In the same way, Jesus was sent from God to open the eyes of the blind, both the physically and spiritually blind. By sending the man to the pool Jesus drew attention to God's sending. The waters of Siloam didn’t wash away this man’s blindness any more than magical powers of Jesus’ saliva did. Jesus used the elements of the natural world along with the man’s faith to reveal the power of the Creator and to bring the gifts of heaven to earth.
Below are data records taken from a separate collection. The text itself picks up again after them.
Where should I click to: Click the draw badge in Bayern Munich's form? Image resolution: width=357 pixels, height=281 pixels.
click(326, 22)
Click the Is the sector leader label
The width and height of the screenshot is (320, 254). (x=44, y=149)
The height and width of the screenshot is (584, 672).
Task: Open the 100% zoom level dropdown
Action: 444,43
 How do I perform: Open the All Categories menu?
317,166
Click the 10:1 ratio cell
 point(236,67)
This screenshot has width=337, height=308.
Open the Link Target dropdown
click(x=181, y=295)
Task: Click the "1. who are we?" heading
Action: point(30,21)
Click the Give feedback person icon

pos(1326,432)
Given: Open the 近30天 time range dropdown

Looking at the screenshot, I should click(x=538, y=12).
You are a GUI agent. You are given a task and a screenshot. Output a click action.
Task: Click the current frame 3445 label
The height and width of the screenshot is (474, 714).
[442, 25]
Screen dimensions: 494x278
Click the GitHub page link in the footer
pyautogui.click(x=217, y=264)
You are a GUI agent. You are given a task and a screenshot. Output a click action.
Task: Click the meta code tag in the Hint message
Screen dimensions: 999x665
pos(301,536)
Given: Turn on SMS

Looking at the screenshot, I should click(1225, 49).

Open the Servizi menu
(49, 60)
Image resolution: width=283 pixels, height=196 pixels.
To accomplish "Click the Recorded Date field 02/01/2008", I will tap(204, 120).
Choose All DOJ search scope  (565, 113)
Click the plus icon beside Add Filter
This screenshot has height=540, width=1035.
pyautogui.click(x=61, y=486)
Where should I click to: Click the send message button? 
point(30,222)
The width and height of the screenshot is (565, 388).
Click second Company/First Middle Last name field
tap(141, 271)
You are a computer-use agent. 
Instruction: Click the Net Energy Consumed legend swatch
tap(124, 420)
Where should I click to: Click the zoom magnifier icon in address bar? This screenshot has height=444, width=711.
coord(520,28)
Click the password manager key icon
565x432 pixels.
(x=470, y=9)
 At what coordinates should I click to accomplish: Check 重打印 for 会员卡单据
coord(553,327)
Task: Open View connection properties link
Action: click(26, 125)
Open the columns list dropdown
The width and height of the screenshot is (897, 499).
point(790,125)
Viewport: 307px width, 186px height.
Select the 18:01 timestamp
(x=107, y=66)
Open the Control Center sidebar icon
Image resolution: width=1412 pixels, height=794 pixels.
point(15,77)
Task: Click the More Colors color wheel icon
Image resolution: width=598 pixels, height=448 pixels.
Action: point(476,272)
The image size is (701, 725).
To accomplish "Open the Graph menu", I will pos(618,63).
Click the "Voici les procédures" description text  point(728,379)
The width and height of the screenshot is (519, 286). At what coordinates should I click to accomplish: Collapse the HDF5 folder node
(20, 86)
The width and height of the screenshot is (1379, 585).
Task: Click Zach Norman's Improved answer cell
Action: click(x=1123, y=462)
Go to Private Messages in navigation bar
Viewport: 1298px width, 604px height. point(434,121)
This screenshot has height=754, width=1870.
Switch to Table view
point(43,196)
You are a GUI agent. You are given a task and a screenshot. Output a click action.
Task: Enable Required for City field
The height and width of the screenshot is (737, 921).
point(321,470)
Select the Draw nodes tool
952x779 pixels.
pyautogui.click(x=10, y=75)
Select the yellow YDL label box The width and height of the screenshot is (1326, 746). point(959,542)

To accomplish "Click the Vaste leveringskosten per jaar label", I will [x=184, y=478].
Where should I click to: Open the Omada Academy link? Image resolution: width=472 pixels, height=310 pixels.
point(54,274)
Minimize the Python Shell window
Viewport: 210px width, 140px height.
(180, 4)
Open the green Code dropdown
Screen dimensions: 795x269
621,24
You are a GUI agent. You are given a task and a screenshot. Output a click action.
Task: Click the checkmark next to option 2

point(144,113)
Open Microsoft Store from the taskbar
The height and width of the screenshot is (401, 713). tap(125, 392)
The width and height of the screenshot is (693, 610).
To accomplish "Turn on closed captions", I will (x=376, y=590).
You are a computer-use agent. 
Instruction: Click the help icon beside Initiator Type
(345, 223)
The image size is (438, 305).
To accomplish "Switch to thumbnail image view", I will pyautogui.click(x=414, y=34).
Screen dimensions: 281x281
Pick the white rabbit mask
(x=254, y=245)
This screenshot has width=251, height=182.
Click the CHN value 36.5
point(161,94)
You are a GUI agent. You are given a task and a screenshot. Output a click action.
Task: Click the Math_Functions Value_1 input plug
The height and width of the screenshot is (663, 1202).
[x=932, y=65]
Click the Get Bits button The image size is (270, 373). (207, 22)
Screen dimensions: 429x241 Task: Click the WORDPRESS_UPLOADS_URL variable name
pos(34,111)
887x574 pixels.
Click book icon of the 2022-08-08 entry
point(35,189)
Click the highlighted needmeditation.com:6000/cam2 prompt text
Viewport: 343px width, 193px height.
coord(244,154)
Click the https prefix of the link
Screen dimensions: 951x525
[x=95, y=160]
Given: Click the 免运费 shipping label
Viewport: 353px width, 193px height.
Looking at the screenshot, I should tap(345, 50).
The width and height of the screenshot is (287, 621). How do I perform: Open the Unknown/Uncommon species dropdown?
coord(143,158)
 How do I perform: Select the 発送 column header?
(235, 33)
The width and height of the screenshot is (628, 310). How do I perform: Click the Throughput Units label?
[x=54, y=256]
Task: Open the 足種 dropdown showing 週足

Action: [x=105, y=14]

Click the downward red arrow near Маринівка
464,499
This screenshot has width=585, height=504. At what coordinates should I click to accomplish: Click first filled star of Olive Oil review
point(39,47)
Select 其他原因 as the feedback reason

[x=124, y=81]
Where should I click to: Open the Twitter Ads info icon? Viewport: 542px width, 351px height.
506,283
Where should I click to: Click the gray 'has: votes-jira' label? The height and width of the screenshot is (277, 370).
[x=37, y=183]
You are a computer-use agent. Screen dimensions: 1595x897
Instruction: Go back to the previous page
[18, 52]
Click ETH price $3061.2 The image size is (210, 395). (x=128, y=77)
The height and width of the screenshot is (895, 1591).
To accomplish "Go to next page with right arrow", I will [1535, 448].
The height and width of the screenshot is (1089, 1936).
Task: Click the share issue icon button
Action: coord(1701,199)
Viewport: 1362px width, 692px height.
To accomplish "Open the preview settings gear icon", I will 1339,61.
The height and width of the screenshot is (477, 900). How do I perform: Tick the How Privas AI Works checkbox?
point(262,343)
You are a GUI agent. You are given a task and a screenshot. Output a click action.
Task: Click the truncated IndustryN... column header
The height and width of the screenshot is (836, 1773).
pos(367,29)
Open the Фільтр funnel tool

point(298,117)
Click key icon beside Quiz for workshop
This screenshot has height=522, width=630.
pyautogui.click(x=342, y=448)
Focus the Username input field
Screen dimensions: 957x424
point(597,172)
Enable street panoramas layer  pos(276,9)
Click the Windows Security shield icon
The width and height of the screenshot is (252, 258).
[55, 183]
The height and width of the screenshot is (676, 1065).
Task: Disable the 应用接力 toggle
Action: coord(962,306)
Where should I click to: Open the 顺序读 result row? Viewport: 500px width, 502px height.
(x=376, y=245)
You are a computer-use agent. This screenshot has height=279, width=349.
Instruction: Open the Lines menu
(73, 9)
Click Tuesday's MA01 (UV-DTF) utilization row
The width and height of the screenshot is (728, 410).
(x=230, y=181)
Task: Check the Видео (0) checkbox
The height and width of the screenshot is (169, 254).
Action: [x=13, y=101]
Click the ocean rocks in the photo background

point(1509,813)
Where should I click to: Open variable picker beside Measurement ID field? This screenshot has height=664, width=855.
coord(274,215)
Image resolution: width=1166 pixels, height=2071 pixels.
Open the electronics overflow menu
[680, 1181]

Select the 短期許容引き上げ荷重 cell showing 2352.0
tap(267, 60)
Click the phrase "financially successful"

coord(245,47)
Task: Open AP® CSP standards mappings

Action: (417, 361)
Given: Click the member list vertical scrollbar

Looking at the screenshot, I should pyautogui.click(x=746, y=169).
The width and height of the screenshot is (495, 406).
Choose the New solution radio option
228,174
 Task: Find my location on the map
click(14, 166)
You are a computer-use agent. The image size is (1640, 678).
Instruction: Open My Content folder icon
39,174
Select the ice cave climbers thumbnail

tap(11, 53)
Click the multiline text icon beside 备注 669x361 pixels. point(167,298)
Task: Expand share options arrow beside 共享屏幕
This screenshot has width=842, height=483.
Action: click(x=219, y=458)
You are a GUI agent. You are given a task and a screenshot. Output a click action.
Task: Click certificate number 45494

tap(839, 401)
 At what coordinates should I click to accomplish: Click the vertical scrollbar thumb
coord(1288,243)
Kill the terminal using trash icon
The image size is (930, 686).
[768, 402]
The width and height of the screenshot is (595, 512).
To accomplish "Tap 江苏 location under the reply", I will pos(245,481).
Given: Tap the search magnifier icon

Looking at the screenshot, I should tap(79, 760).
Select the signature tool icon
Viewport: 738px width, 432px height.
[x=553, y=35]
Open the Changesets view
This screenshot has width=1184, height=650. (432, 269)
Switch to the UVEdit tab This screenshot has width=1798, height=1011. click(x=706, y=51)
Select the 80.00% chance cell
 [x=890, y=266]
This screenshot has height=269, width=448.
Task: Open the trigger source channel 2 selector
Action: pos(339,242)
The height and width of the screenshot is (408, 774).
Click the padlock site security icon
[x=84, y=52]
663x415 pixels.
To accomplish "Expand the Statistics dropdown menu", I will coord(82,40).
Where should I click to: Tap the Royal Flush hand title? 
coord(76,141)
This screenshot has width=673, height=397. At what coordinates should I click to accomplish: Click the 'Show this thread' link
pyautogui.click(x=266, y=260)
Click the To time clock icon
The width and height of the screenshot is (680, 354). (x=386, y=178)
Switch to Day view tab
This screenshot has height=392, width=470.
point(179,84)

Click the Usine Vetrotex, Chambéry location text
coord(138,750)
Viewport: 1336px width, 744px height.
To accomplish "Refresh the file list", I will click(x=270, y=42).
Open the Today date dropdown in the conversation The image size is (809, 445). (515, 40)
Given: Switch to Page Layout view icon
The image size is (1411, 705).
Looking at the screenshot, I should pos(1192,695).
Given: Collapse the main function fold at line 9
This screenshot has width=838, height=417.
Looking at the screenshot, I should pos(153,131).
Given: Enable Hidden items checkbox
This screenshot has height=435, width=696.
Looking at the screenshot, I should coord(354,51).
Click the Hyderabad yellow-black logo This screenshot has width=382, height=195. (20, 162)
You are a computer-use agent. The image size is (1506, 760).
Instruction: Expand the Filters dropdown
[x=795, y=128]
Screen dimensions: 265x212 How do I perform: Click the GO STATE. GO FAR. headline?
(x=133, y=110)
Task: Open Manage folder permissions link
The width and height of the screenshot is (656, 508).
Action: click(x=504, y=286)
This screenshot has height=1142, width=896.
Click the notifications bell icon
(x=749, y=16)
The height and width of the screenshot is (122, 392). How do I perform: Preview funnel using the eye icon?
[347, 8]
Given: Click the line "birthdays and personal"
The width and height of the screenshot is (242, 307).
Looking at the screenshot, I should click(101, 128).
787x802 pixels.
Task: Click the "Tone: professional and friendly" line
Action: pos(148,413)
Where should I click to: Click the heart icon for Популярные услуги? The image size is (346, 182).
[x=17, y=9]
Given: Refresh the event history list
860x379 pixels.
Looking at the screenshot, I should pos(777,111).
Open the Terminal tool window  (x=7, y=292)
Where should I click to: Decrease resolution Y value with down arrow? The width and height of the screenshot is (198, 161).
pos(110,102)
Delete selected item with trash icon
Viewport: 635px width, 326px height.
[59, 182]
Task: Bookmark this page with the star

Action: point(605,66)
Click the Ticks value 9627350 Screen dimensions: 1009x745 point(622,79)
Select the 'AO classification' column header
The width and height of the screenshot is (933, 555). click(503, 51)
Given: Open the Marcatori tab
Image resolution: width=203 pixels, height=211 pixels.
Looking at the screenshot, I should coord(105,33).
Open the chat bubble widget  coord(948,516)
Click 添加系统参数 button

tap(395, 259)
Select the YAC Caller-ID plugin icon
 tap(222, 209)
John uses this story to show that Jesus is ultimately the light of the world. We are easily blinded by our gifts of sight and self-confidence and certainty; we are often unaware how proud and wrong we are. Like Helen Keller and the blind man in this story, we need someone to bring us the insight to help us connect reality with truth. This story shows us that the only way to correct our spiritual vision is through Jesus.